To work with MinMod KG, we need the ta2-minmod-data, and the default folder structure is:
<DARPA-CRITICALMAAS-DIR>
├── data # for storing databases
├── ta2-minmod-data # ta2-minmod-data repository
└── ta2-table-understanding # ta2-table-understanding repository
To setup the above structure, you can run:
git clone --depth 1 https://github.com/DARPA-CRITICALMAAS/ta2-minmod-data
git clone --depth 1 https://github.com/DARPA-CRITICALMAAS/ta2-minmod-kg
git clone --depth 1 https://github.com/DARPA-CRITICALMAAS/ta2-table-understanding
mkdir data
Note: The folder structure is fully customizable. Please see the Configuration Section for more information.
We use poetry as our package manager (you need to have it installed on your machine first). To install the library and its dependencies, run poetry install
in the root directory of this repository.
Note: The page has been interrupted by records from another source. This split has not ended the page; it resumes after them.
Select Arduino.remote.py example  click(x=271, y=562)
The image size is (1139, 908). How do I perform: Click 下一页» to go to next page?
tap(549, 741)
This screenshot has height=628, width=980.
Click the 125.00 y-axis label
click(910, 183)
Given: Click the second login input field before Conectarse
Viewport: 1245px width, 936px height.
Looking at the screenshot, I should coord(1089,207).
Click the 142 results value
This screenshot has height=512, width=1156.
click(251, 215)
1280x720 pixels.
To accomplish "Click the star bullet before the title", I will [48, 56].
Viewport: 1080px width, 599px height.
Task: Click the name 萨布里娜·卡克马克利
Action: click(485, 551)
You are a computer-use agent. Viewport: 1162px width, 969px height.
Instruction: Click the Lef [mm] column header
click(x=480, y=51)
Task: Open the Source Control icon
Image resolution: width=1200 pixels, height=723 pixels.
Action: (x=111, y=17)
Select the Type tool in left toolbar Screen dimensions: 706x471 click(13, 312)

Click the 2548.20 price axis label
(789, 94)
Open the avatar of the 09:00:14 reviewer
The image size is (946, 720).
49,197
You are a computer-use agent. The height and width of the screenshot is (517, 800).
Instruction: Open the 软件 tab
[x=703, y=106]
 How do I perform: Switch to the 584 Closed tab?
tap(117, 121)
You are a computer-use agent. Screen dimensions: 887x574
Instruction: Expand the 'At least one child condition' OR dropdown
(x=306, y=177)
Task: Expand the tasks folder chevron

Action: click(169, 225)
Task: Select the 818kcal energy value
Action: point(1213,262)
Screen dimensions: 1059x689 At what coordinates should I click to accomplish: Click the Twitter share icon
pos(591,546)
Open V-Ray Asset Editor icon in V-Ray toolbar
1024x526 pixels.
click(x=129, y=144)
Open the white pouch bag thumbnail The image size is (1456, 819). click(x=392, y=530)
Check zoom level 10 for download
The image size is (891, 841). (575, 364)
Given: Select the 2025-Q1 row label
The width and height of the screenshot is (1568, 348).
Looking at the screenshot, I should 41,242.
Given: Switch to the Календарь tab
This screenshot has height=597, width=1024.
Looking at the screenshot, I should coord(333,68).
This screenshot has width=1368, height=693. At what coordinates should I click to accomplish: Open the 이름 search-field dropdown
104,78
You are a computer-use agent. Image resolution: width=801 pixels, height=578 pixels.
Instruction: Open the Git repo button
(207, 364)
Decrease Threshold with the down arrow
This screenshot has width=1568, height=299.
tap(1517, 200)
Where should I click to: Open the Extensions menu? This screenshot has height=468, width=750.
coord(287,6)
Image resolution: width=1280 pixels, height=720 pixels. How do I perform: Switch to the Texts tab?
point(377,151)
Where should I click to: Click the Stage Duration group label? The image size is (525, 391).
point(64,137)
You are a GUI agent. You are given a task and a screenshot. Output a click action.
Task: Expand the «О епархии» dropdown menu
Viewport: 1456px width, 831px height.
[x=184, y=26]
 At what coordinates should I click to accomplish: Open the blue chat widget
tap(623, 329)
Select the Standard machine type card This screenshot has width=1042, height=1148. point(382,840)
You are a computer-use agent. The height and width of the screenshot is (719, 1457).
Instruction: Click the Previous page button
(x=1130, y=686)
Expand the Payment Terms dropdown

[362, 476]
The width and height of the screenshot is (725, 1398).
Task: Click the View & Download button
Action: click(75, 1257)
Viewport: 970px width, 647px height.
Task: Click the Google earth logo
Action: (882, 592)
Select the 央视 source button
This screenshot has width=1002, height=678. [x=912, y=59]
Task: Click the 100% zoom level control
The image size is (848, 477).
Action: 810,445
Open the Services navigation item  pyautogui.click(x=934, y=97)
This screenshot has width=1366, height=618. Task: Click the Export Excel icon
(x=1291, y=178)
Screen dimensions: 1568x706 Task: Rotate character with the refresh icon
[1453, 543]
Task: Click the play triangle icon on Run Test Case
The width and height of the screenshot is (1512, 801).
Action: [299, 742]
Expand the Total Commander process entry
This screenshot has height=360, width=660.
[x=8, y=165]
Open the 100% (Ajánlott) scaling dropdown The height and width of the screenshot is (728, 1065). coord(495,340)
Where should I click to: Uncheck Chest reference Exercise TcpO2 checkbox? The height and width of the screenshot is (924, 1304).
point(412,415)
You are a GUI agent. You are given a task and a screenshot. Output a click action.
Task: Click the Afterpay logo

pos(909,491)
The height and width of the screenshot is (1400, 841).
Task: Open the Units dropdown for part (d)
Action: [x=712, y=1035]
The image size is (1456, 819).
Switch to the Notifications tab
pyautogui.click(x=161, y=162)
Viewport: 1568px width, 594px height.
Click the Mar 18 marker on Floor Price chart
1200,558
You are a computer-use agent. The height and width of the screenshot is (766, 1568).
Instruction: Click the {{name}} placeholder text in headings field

Then, you can run poetry shell
to activate the virtual environment or use poetry run <command>
to run the commands in the virtual environment.
cd ta2-table-understanding
python -m venv .venv
poetry install
With the working folder structure setup, we can build the necessary databases (entities, ontology classes, and properties) by running poetry run python -m tum.make_db
Check out the demo notebook on how to use the library programmatically.
Alternatively, you can use the SAND UI to interactively load a table, create the semantic description, and extract data from the table.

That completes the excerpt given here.